Жюли — красивая, стройная девушка, у нее каштановые волосы и серые глаза. Она напоминает девушек моей родины.
Познакомил меня с Жюли мой товарищ Жан, вернее — его подруга Сюзанна, которая вместе с Жюли работает на бельевой фабрике. В тот же вечер Жюли откровенно призналась, что ей очень нравится мой акцент и что из всех рабочих она больше всего уважает металлистов и терпеть не может моряков за их разгульную жизнь. Узнав, что в прошлом я тоже был моряком, Жюли задумалась было, но тут же улыбнулась. «Это же в прошлом, вы сейчас металлист», — сказала она.

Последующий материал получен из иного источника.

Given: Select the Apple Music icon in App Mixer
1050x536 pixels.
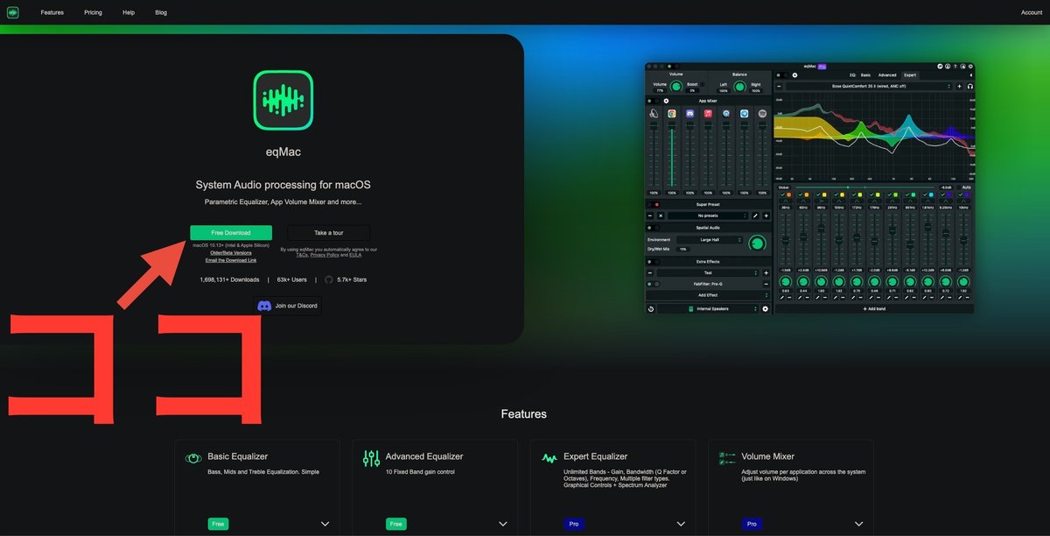Looking at the screenshot, I should 707,115.
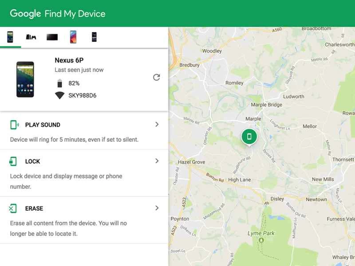
Task: Click the Lock device icon
Action: point(13,161)
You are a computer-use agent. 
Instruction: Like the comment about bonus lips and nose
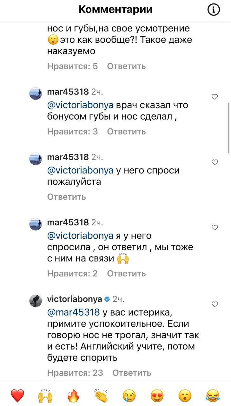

С этого началось. Вот уже месяц, как мы каждый день встречаемся, и чем больше я ее узнаю, тем больше она мне нравится. Семья у нее тоже хорошая. Оказывается, отец ее работает на наших судоверфях электриком. Мать Жюли — бодрая, бережливая хозяйка, дома у них чисто, опрятно, хотя живут они бедно.
Идя к ним в первый раз, я немного волновался: как меня встретят? Ведь я для них чужестранец. Мои опасения не оправдались. Отец и мать приняли меня запросто, как своего человека. Отец Жюли, господин Руже, оказался человеком широких взглядов; по-моему, он социалист, хотя я этого еще точно не знаю. Он мне сказал: «Людей объединяет не принадлежность к определенной нации, а их социальное положение. Рабочий-негр мне куда ближе, чем французский капиталист». Эти слова мне, человеку, оторванному от родины, пришлись по душе, и я сразу почувствовал симпатию к отцу Жюли.
Итак, у меня есть замечательная подруга, семейный дом, куда я изредка запросто хожу и где меня радушно принимают.
Стоит ли писать, что я счастлив!
6 ноября
Завтра большой пролетарский праздник — день Великой Октябрьской революции в России. Мы готовимся достойно его отпраздновать. Руже принес к нам кипу поздравительных листовок, и мы с ребятами разбросали их до начала смены по рабочим местам. По всем цехам развесим лозунги. Замечательная выдумка! Ведь каждому рабочему приятно в такой день получить поздравление.
Предстоит большой митинг, будет много хлопот. Шпики так и рыщут по цехам. Говорят, человек пятнадцать уже арестовали, и, как ни странно, все они коммунисты, социалистов почему-то полиция не трогает. Но все равно никакие репрессии не запугают рабочих. Уж что-что, а день социалистической революции они отпразднуют на славу.
11 ноября
До чего мелки были мои интересы всего несколько месяцев тому назад! Изображал из себя человека, разочарованного в жизни, копался в личных переживаниях, совершенно не подозревая, что рядом есть другая, более достойная жизнь.
Должен признаться, что решающую роль в этом сыграло влияние моих товарищей, особенно Нодье. Я как-то проговорился в доме Жюли, что мой товарищ Нодье, с которым я живу в одной комнате — мы свою мансарду называем комнатой, так звучит лучше, — очень умный и начитанный парень. Тогда Руже многозначительно улыбнулся. Наверное, он расспросил Нодье обо мне. Вчера вечером дома мой товарищ начал подтрунивать надо мной:
— Вот хитрец! Строишь из себя святошу, а в то же время волочишься за девушками, ухаживаешь за красавицей Жюли!
Я удивился: разве он знает Руже?
— Знаю ли я его? Да, милый мой, половина Марселя знает Руже! Он по меньшей мере раз двадцать руководил стачечными комитетами и столько же раз попадал в тюрьму.